# ENTRIES SUPPLIED:
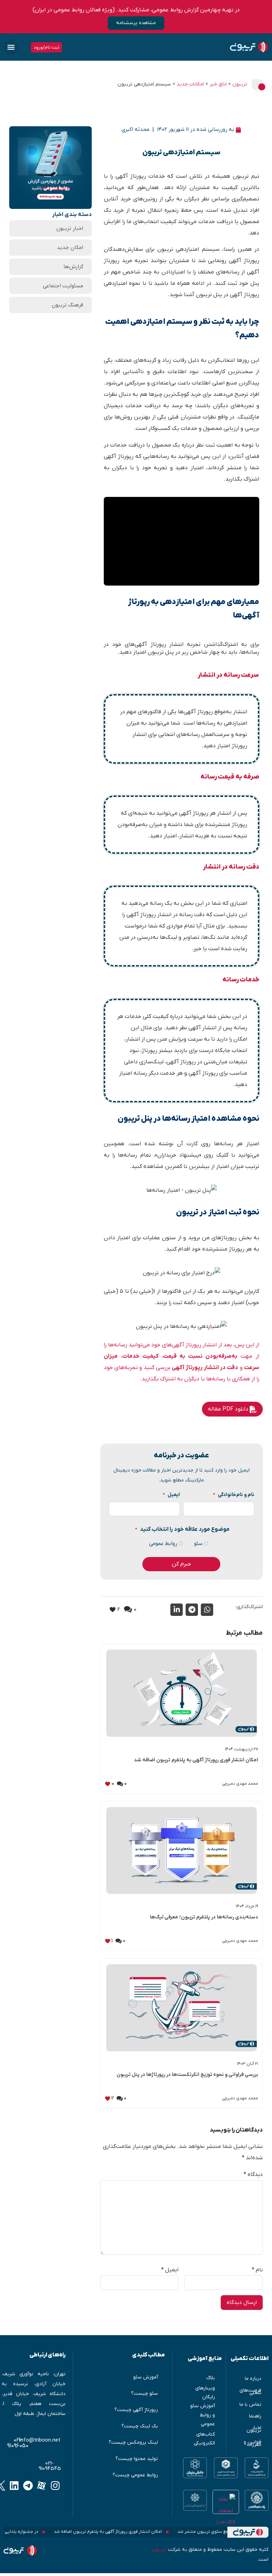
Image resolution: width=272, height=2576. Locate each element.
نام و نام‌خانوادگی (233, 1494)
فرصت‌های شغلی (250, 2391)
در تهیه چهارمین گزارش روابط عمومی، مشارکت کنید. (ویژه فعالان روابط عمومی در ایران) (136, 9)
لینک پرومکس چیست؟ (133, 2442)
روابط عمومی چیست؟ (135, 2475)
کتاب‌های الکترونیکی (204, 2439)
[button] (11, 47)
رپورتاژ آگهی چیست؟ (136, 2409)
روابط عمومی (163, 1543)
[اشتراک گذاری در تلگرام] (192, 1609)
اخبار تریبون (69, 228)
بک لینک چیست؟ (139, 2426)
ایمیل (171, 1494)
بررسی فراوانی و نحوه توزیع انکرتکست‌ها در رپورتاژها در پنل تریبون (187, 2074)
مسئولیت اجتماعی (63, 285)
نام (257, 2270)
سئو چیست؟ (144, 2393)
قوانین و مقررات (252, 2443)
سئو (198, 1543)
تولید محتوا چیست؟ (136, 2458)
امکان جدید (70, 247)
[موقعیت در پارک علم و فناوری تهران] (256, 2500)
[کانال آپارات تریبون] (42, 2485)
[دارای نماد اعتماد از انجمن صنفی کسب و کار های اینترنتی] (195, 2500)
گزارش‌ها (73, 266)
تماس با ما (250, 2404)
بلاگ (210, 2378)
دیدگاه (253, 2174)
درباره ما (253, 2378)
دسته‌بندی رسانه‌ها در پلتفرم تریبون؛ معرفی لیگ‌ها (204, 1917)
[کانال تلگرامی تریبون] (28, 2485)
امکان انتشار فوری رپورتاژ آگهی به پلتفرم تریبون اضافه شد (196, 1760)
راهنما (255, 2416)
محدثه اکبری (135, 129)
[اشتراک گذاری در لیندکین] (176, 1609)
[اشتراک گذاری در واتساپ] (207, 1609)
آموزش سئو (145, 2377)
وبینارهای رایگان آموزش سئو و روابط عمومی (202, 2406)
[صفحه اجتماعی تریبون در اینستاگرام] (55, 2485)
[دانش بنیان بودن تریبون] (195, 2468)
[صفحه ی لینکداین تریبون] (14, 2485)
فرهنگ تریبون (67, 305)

# WHAT IS EXPECTED:
Please filter the listing down to lines that include the word "پلتفرم".

# EXERCISE RESPONSE:
دسته‌بندی رسانه‌ها در پلتفرم تریبون؛ معرفی لیگ‌ها (204, 1917)
امکان انتشار فوری رپورتاژ آگهی به پلتفرم تریبون اضافه شد (196, 1760)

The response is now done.